Actions to take:
(1) List every senator named in the Senate debate transcript below.
(2) In the Senate debate transcript below, what does Senator Short say the Government is presiding over?
(3) Continue the Senate debate transcript below from its last sentence, keeping Senator Short's line of argument.

Senator SHORT(9.36) —Mr Acting Deputy President--


Senator Georges —This will be good, if it's going to be another union bash.


Senator SHORT —No, it will not be a union bash at all, Senator. First of all, I congratulate my friend Senator Cooney on his very enjoyable and entertaining remarks. He is a man of infinite legal experience and wisdom. I thought his remarks tonight made it patently obvious that, in gaining that legal wisdom, he had had a lot of experience in defending hopeless cases. He did it very well tonight! More seriously, I wish to pick up and comment on a couple of points which Senator Cooney made. It seemed to me that several of his remarks tonight epitomised the fundamental mistake that the Hawke Labor Government is making in terms of achieving the objectives that it says it strives to achieve.

There is no point in Senator Cooney talking about compassion, social equity and social cost, implying that one political party has a concern for these matters and the other political parties do not, without acknowledging and recognising any feelings of that nature that any politician, political party or member of the community has. They are fine words only, if they are not achieved in the context of hard, rational, thought-out economic policies. We might say to ourselves that economics is a hard and a dismal science, but it has been proved beyond all doubt throughout history that an ignoring of economic rationality is the surest way to avoid bringing compassion, care and social equity to our people. One just cannot ignore economics in the way it was tonight. One cannot care for a growing community unless one has a growing economy. There is no alternative to that.

Senator Cooney criticised the Opposition for having grabbed at an individual statistic over the last few days-he said that we plucked it out and cited it out of context-namely, a statistic reflecting the fall in the value of the Australian dollar. I put it to Senator Cooney that it was not an individual plucking out of a statistic. It was a highlighting of a statistic resulting from a combination of factors that affect our economy. If we had better achievements and better results in those other fundamental parts of our economy, we would not be seeing the falling dollar and, by definition, the day by day fall in Australian living standards that that falling dollar leads to.

Senator Cooney spoke of housing costs and I agree with his concern, but there is no way one will get housing costs down unless one gets inflation and interests rates down. In a situation now where the Government is presiding over the highest level of interest rates in this country for a least half a century-and on some people's calculations for a century, one will do the people of this country a grave disservice in trying to enable them to get adequate housing and shelter.

Data excerpt:

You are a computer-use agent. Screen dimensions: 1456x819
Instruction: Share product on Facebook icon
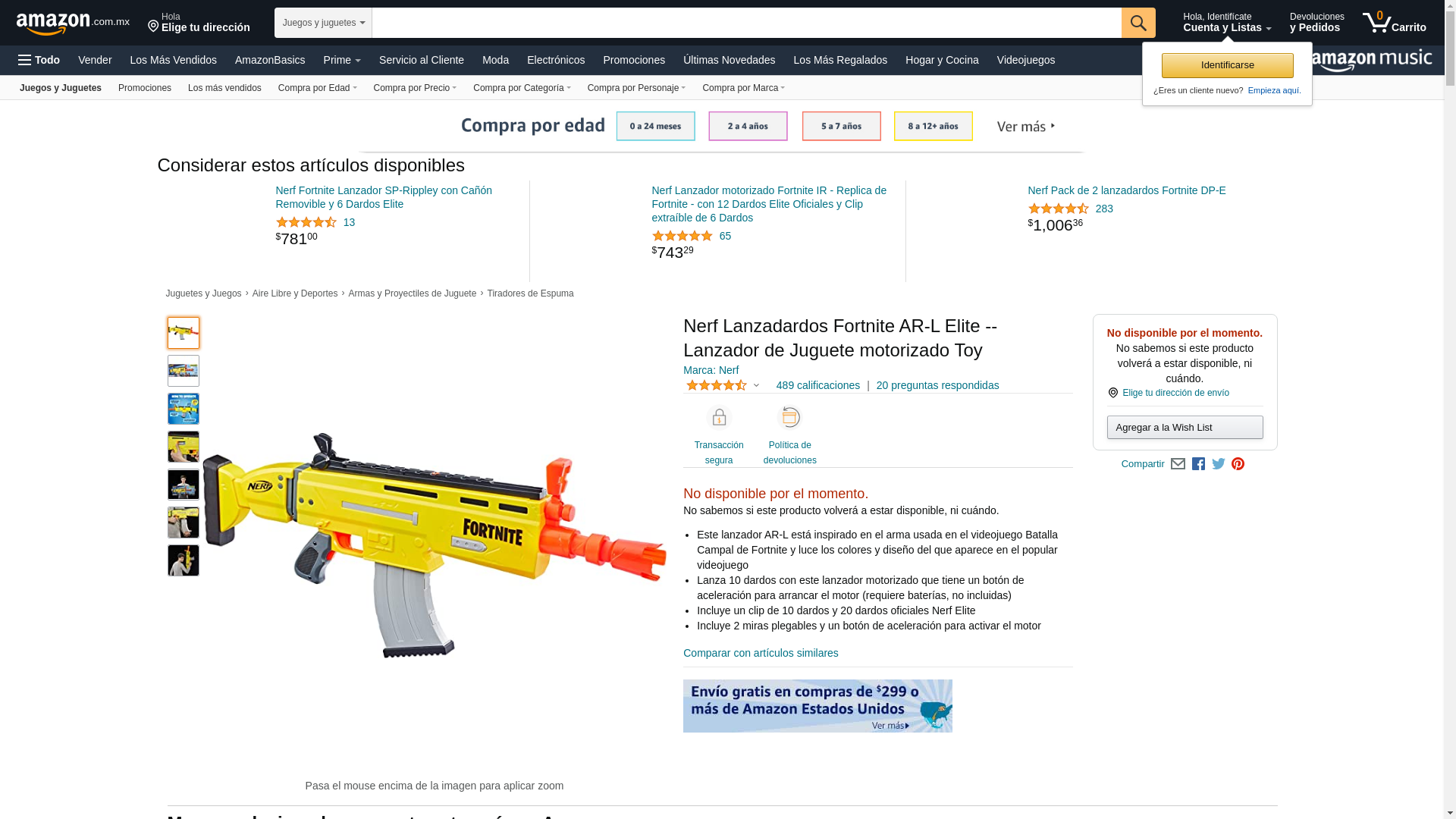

Written responses:
(1) Senator Short, Senator Georges, Senator Cooney

(2) The highest level of interest rates in the country for at least half a century.

(3)
I want to use the occasion of this cognate second reading debate on the Appropriation Bills to do three things. I want to attempt to debunk the myth which has so skilfully and assiduously been developed by the Prime Minister (Mr Hawke) and the Treasurer (Mr Keating), with a bit of help from their friends in the media, over the past two and a half years that this Hawke Labor Government has demonstrated itself to be an effcient economic manager, and a more efficient economic manager than the previous coalition Government. Secondly, I want to record my grave concern about where the Australian economy is at the moment and where it is heading. Thirdly, I would like to make a few suggestions as to what we should be doing about it.

It is inevitable that the Government will portray anyone who raises concerns about the present level of performance and the likely future direction of the economy as just another prophet of doom. I guess I would do so, too, if I were in the Government's position. That is politics. But in my remarks tonight I hope that I will present myself as a political economist rather than just a politican, because the issues facing Australia are such that they should be beyond purely party politics. If they are not and if we do not reach some better measure of agreement as to which way this economy is going in identifying the present situation, heaven help us in finding the solution to our problem. It is about time that the Government started taking note of what economists in this country are saying. If it does not do so, the road ahead for all Australians will be even rockier than it will be in any case.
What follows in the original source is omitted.